Only then did she ask what had happened to the Nuncio.

"Did I get it all?" she said.

"No. The Death-Boy got it."

"Tommy-Ray? Oh Jesus. So now the Jaff has a son and a half."

"But you were touched too," Raul said. "So was I. It got into my hand. Climbed up to the elbow."

"So it's us against them."

Raul shook his head. "I can't be of use to you," he said.

"You can and you must," she said. "There's so many questions we have to have answered. I can't do it on my own. You must come with me."

His reluctance was perfectly apparent without his voicing it.

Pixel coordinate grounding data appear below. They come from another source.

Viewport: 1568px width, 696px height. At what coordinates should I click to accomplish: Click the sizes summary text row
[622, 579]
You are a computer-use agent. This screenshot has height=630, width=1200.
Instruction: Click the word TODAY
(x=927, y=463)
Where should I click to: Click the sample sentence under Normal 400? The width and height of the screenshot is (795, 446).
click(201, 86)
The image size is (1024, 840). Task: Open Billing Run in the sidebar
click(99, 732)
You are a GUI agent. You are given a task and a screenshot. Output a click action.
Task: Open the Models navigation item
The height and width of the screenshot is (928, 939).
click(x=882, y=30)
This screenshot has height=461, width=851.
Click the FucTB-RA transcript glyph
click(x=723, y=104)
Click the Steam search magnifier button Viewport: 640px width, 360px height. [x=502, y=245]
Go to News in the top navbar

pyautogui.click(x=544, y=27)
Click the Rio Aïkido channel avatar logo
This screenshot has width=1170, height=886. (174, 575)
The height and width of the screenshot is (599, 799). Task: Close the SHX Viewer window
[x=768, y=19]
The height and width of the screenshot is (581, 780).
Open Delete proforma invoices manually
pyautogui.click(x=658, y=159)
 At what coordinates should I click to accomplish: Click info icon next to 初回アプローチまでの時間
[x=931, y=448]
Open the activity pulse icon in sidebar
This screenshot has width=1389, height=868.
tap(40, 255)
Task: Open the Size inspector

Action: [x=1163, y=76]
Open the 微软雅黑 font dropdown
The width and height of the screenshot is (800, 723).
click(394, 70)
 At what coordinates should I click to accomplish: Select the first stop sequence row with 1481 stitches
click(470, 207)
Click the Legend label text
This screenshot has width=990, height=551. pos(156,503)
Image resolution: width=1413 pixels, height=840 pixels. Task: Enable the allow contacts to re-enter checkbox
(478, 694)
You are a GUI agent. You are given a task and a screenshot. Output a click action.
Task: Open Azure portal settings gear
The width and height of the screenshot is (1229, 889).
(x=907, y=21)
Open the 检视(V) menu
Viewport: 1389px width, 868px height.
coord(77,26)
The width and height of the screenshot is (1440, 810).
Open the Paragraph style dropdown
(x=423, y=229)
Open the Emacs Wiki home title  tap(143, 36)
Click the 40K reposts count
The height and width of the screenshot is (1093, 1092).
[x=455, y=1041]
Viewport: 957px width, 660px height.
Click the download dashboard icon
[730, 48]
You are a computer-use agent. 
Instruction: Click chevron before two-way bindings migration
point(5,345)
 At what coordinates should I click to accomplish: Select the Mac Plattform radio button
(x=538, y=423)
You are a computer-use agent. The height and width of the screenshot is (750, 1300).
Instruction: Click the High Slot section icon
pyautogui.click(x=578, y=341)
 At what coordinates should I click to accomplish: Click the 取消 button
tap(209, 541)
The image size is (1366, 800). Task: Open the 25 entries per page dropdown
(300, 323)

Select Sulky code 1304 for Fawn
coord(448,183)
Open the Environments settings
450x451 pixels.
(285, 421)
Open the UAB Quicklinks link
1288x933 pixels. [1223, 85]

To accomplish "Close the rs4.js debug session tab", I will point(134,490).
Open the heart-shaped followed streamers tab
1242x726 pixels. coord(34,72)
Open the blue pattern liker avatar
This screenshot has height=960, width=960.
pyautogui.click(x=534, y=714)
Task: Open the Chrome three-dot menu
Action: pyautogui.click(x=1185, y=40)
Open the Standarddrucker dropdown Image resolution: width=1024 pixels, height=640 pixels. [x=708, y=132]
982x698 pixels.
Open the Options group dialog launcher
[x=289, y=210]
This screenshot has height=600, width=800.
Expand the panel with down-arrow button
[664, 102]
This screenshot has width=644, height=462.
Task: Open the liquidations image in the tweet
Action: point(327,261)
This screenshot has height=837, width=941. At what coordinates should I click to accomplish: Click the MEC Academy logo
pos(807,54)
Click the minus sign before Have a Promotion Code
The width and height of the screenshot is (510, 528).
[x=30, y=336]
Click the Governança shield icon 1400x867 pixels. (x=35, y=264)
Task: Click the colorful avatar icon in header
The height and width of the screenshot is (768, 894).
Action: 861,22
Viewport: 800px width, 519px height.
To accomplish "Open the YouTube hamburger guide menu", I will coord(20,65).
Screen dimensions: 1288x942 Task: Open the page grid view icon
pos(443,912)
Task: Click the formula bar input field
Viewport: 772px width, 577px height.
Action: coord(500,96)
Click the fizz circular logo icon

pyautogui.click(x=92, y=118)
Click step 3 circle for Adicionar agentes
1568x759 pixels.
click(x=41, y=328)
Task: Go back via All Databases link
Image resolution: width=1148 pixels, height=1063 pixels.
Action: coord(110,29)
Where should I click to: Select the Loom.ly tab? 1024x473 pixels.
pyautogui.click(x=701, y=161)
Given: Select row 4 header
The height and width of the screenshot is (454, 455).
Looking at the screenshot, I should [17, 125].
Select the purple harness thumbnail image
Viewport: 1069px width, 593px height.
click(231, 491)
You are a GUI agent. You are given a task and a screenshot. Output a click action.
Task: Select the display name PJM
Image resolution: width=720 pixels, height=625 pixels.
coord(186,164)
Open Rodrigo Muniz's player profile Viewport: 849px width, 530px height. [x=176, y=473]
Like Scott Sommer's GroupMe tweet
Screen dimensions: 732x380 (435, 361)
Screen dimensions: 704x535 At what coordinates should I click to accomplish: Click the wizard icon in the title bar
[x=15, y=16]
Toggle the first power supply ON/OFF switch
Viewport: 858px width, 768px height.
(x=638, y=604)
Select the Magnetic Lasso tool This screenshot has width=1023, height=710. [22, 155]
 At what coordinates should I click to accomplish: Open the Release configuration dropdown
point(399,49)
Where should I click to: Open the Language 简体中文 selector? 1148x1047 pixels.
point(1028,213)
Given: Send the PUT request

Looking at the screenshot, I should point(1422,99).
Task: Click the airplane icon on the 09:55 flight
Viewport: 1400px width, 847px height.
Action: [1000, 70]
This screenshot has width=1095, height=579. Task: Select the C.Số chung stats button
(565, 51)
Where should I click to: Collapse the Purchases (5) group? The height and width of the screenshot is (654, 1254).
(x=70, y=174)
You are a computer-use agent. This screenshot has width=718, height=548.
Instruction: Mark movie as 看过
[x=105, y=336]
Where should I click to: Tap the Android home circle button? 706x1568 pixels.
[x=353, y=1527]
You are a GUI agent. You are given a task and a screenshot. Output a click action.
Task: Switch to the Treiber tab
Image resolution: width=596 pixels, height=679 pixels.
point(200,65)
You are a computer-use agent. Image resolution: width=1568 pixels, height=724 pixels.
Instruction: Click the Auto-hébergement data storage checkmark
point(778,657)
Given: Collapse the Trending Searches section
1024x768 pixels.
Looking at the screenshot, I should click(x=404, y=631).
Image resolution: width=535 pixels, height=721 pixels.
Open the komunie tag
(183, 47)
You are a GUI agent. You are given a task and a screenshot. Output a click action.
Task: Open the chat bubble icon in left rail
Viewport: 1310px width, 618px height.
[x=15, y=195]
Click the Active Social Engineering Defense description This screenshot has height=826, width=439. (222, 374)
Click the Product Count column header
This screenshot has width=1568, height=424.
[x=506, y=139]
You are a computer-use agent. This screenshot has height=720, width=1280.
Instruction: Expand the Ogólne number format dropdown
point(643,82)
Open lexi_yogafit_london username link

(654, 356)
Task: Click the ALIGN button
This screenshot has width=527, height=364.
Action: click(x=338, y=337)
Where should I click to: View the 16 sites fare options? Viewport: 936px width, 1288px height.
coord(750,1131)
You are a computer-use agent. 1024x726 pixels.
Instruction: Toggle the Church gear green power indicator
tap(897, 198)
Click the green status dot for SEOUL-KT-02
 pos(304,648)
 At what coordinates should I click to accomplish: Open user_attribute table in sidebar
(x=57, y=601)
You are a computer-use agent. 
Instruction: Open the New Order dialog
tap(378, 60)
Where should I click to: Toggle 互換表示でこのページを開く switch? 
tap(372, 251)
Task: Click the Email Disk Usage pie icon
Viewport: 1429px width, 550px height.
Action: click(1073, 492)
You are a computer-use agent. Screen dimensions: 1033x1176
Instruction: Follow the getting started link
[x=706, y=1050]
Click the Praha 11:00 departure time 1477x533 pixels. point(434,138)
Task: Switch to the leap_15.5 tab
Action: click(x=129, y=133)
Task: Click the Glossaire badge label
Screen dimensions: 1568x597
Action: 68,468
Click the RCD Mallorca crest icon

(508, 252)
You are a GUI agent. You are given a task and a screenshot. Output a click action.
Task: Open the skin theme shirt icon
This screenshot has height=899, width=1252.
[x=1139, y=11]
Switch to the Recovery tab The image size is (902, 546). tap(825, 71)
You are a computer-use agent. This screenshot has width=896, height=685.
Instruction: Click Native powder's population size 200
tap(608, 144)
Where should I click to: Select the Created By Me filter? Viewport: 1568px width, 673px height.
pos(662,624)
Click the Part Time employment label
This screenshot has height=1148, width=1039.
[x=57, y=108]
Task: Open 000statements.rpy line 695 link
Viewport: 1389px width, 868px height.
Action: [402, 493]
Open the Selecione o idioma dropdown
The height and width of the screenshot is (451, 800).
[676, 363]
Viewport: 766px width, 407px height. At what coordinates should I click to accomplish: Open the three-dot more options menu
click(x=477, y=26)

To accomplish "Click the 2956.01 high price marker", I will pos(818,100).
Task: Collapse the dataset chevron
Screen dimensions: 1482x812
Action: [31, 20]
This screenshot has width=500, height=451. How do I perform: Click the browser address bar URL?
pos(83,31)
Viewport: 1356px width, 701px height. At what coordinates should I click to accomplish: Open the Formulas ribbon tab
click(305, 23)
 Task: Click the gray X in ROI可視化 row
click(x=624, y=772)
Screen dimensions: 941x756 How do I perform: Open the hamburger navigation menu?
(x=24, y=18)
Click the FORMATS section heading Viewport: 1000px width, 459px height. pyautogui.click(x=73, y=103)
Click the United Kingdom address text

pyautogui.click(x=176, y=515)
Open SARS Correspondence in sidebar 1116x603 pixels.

"I know you're afraid. But please, Raul. You brought me back from the dead-"

"Not me."

"You helped. You wouldn't want that wasted, would you?"

She could hear something of Kissoon's persuasions in her own, and didn't much like the sound. But then she'd never experienced a steeper learning curve in her life than in the time she'd spent with Kissoon. He'd made his mark without so much as laying a finger on her. But if she'd been asked whether he was a liar or a prophet, a savior or a lunatic, she couldn't have said. Perhaps that ambiguity was the steepest part of the curve, though what lesson she'd gained from it she couldn't say.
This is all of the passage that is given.